The virus that causes FIP is a mutation of the FCoV. So, in order to develop FIP, the cat must first have FCoV. However, it is estimated that only 1-5% of cats with FCoV develop FIP. It is still not well known why the FIP virus develops in some cats and not in others. There are some factors that can increase a cat’s risk of developing the FIP mutation, such as living in a cattery or suppression of the immune system (e.g. other viruses like Feline Leukemia can destroy immune cells), but the exact cause of the mutation remains unknown.
The difference between FCoV and FIP is great. As mentioned before, FCoV is a common virus (about 30% of house cats have it) that is generally harmless but lives in intestinal cells and may cause some diarrhea (remember, many viruses, bacterias, and parasites can cause diarrhea). FCoV can spread between cats, while FIP cannot spread between cats because it develops from a mutation inside each individual cat. The FIP mutation is uncommon. The virus lives in immune cells, causing lethal inflammation of major organs. We obviously don’t want our cats to get FIP, so researchers set out to make a vaccination.
There is a vaccination available for FIP but there are two issues we need to take into consideration. Is the vaccine effective (does it help prevent disease)? Is the vaccine safe (does it harm any cats)? The FIP vaccine has not consistently been proven to be effective. The vaccine is aimed to prepare the body to fight FCoV, not FIP, since the specific FIP mutation is not well known. This may be a problem. Some cats already have FCoV before they are vaccinated, so the vaccine is useless. Also, the immune response to FCoV (stimulated by the vaccine) may not be sufficient to protect the cat after the virus mutates to FIP. Some studies show a lower FIP mortality rate in vaccinated cats, while others do not. The effectiveness of this vaccine is still in question.
The safety of this vaccine is also in question. It is generally accepted as safe for animals without FIP, but there have been studies linking the FIP vaccination with higher death rates in cats already affected with the beginning stages of FIP. Due to the fact that the clinical signs and organ damage are due to the body’s immune reaction to the virus, it is thought that by using a vaccine to stimulate the body’s immune reaction, we are simply making the disease worse.
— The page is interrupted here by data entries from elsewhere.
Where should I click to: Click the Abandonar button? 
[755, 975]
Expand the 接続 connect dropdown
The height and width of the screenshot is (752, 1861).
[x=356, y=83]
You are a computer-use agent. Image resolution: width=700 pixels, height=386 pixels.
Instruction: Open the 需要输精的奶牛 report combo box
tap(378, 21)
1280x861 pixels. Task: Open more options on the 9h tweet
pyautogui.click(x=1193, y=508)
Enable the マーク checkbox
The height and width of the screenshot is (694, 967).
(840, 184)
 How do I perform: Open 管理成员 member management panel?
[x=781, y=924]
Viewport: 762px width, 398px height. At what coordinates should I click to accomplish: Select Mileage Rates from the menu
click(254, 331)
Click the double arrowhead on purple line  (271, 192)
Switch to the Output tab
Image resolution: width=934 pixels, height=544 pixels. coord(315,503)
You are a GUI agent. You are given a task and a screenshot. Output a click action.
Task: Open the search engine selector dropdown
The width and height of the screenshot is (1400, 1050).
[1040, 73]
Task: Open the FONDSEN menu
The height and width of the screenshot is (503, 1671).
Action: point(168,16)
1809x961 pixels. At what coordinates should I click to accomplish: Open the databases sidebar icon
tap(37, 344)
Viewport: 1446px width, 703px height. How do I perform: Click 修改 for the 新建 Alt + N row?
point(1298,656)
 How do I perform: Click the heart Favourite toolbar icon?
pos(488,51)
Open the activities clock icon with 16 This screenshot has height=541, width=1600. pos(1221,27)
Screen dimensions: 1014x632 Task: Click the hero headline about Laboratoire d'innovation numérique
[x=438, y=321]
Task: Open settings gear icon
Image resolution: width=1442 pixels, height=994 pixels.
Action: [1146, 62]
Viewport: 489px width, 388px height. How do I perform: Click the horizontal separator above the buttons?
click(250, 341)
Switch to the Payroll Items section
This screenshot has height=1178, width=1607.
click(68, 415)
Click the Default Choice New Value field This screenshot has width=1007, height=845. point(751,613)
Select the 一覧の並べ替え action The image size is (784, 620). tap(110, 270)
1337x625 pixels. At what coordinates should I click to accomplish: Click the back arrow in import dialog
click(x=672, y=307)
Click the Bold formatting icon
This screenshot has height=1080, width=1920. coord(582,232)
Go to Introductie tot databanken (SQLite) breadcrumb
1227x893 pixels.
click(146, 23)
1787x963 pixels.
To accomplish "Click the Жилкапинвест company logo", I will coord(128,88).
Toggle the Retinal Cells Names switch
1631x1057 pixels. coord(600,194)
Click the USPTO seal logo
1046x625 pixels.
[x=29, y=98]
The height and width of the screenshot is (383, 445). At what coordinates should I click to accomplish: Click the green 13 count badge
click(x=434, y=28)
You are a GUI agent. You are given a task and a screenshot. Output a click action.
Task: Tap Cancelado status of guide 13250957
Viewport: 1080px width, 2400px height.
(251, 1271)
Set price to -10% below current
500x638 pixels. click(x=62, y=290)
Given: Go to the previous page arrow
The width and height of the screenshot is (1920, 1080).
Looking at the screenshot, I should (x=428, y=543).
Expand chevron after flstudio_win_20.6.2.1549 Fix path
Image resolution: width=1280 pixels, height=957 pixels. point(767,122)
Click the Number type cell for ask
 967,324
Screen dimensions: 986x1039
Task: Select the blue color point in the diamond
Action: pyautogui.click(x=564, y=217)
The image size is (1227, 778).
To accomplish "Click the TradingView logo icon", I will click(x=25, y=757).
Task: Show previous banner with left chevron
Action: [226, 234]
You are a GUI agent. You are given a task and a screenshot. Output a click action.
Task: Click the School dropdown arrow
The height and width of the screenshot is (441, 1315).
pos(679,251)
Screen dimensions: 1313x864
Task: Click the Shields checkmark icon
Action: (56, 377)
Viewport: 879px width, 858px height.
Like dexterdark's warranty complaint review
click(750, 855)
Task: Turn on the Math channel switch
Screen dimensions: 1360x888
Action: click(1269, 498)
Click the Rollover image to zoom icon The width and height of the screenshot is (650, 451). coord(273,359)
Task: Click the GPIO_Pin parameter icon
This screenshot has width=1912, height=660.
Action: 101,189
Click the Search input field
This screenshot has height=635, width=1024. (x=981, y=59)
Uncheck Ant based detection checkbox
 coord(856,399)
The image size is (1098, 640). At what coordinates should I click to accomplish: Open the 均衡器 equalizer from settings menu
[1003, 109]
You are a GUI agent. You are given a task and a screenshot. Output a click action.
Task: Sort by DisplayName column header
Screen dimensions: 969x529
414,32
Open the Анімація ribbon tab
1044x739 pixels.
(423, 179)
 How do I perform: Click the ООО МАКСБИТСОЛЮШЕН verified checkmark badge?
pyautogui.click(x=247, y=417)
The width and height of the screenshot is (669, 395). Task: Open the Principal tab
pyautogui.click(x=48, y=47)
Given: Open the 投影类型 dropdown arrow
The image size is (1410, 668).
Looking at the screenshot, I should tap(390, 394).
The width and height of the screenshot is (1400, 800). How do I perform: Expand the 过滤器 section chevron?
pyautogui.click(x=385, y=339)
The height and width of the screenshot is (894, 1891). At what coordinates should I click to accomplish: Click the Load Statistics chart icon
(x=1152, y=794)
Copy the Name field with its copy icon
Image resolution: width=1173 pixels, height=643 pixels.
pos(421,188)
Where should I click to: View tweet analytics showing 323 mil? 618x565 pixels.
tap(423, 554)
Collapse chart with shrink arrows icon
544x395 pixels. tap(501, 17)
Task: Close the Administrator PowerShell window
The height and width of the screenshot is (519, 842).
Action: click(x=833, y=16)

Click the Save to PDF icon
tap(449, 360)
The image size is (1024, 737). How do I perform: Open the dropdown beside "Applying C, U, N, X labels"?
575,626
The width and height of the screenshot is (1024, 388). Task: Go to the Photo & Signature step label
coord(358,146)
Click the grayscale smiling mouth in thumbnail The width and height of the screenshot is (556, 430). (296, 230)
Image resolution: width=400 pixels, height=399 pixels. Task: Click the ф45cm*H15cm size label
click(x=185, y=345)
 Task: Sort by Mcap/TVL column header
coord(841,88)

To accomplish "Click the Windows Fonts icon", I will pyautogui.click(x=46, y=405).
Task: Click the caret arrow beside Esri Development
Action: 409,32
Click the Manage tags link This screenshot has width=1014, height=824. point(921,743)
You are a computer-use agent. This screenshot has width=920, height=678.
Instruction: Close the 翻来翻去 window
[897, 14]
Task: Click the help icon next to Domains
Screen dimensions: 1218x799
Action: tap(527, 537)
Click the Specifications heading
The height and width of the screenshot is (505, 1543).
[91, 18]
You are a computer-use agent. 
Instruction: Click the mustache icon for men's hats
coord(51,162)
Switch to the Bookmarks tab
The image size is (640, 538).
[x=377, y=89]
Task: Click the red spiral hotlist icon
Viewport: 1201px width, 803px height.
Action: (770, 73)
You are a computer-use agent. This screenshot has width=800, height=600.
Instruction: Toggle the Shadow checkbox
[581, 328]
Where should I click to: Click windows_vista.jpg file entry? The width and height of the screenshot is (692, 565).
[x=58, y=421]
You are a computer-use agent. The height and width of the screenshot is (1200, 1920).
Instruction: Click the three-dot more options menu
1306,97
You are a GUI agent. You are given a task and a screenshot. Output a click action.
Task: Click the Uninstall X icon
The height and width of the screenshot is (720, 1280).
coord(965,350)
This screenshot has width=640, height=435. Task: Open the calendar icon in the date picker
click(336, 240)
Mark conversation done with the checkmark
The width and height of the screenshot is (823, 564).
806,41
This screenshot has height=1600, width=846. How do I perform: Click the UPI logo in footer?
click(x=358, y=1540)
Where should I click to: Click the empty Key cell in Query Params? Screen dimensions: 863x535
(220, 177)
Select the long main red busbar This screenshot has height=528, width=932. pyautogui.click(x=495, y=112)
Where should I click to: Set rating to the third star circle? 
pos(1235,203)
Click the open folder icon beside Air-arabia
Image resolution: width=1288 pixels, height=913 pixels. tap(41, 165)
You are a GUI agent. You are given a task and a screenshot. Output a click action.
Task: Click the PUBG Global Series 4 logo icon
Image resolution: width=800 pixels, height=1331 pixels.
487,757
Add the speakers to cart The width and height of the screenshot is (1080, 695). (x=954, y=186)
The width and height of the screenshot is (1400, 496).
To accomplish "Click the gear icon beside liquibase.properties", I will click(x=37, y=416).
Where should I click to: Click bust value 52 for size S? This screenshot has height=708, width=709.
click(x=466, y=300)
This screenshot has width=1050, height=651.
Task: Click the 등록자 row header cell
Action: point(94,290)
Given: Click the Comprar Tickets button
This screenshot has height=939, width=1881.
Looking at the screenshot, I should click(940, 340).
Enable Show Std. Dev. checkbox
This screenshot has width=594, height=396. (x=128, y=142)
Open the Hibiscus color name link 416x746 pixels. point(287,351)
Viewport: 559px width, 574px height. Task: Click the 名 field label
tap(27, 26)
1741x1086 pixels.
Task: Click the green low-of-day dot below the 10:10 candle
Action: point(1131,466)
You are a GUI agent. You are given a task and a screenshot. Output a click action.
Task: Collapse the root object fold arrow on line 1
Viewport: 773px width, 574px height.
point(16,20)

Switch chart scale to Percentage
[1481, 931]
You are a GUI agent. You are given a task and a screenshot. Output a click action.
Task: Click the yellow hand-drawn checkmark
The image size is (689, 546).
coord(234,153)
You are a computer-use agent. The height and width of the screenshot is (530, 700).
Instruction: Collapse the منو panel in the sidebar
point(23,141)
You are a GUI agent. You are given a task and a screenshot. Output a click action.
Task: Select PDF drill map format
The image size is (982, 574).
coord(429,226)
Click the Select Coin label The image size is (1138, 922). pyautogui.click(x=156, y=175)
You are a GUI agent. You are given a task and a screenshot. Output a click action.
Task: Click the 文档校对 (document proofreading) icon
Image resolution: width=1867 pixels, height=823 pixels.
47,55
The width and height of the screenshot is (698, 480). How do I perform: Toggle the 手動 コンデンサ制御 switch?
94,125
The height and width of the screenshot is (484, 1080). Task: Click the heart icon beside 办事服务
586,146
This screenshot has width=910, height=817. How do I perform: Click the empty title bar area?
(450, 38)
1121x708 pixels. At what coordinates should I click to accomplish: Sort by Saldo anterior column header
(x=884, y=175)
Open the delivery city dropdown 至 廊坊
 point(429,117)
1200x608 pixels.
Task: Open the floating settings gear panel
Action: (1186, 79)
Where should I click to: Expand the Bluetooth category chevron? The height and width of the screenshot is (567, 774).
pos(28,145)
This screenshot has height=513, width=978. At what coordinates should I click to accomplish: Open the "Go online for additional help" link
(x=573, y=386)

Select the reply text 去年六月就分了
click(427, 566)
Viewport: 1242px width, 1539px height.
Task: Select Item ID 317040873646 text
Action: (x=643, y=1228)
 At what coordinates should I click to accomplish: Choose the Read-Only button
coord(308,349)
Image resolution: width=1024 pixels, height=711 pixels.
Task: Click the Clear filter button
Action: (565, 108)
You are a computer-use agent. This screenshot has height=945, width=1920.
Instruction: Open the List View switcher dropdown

It’s like stepping on the gas pedal in a runaway car; if the cat already has FIP, the vaccine gives the body more fuel (active immune cells) to speed up the disease process. This is the theory, and there is evidence that supports it. However, some other evidence does not support this theory. So as of now therefore, the safety of the vaccine has not been determined.
FIP is an uncommon, fatal disease that is hard (or impossible) to treat. We would like to have a vaccine to prevent it and even though there is a FIP vaccine available, we must be critical about its efficiency and safety. In medicine there is commonly more than one right answer. Talk to your veterinarian to find out if the FIP vaccination is the right answer for you.